▸ **What you have to do**: I'd like every entry returned exactly as it is, with the images left out.

*** Data section ***

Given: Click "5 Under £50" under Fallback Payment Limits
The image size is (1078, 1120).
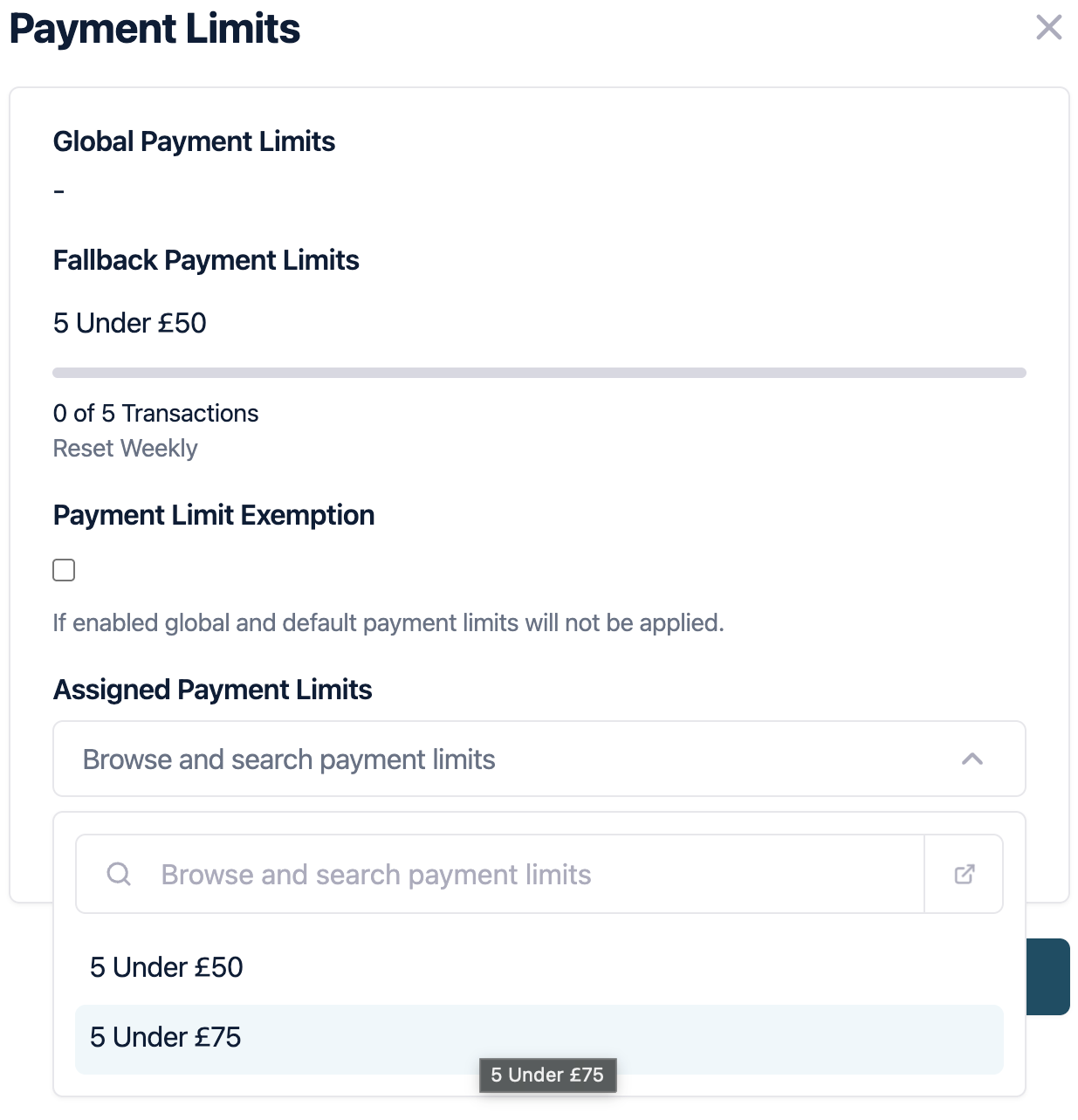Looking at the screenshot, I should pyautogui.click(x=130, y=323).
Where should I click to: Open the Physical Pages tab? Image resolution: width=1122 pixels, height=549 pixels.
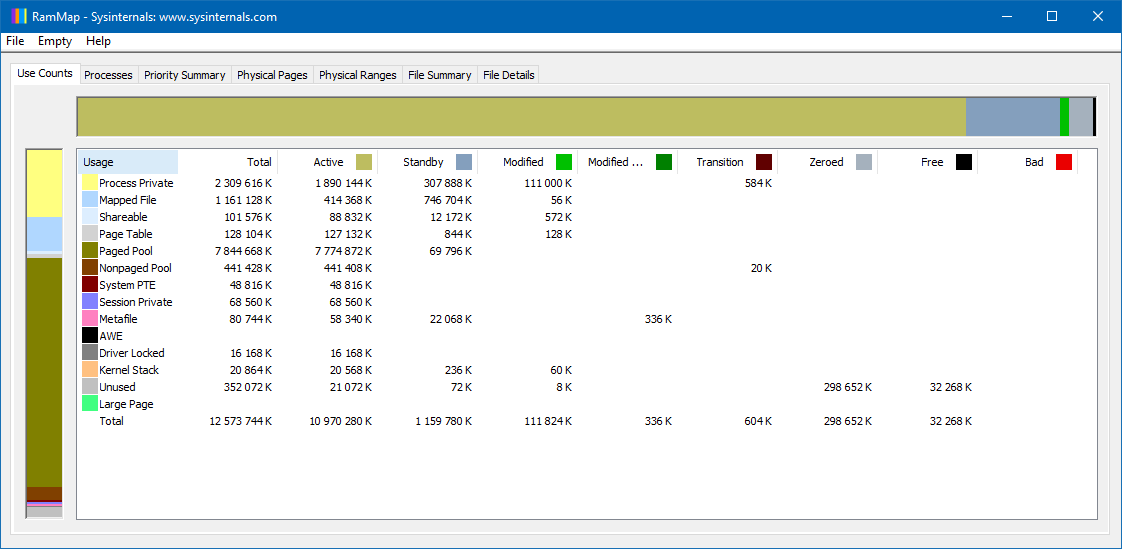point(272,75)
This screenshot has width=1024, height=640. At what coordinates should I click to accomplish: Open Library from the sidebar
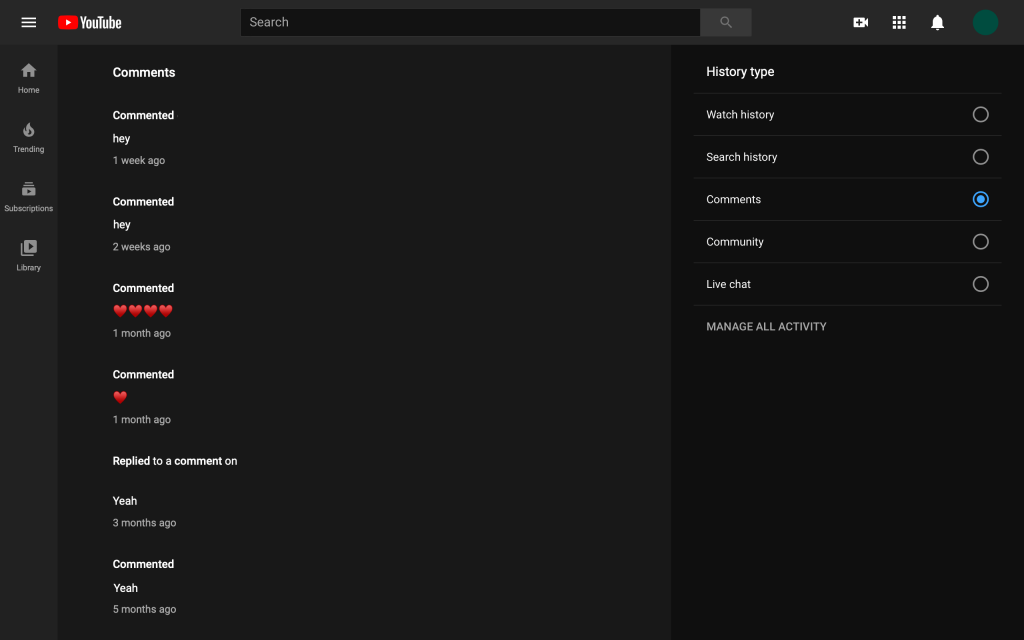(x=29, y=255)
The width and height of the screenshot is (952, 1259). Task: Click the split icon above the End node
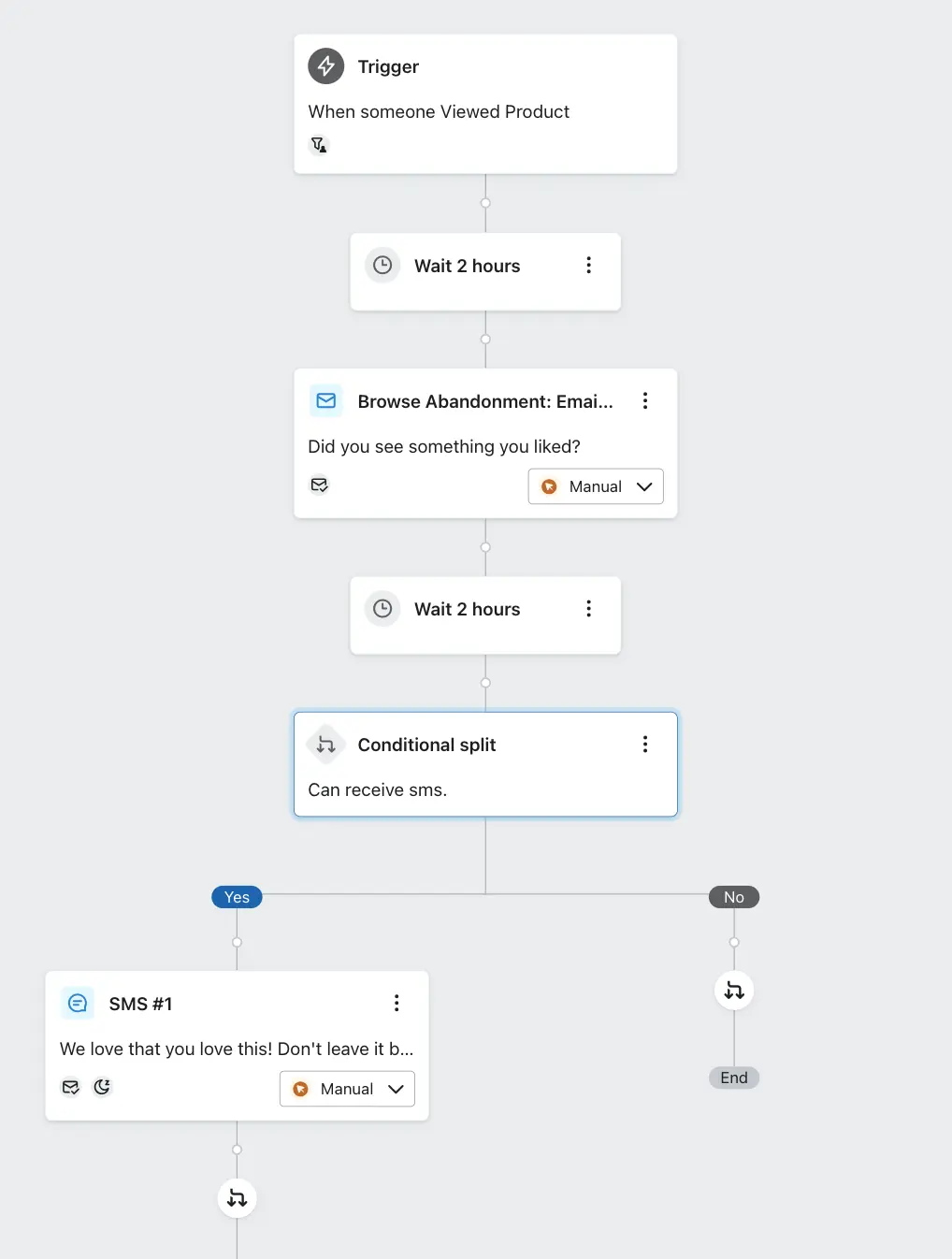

*** End of Data section ***

▸ **Answer space**:
Given: Click "5 Under £50" under Fallback Payment Limits
The image size is (1078, 1120).
Looking at the screenshot, I should pyautogui.click(x=130, y=323).
Where should I click to: Open the Physical Pages tab? Image resolution: width=1122 pixels, height=549 pixels.
point(272,75)
This screenshot has width=1024, height=640. At what coordinates should I click to accomplish: Open Library from the sidebar
(x=29, y=255)
The width and height of the screenshot is (952, 1259). Task: Click the split icon above the End node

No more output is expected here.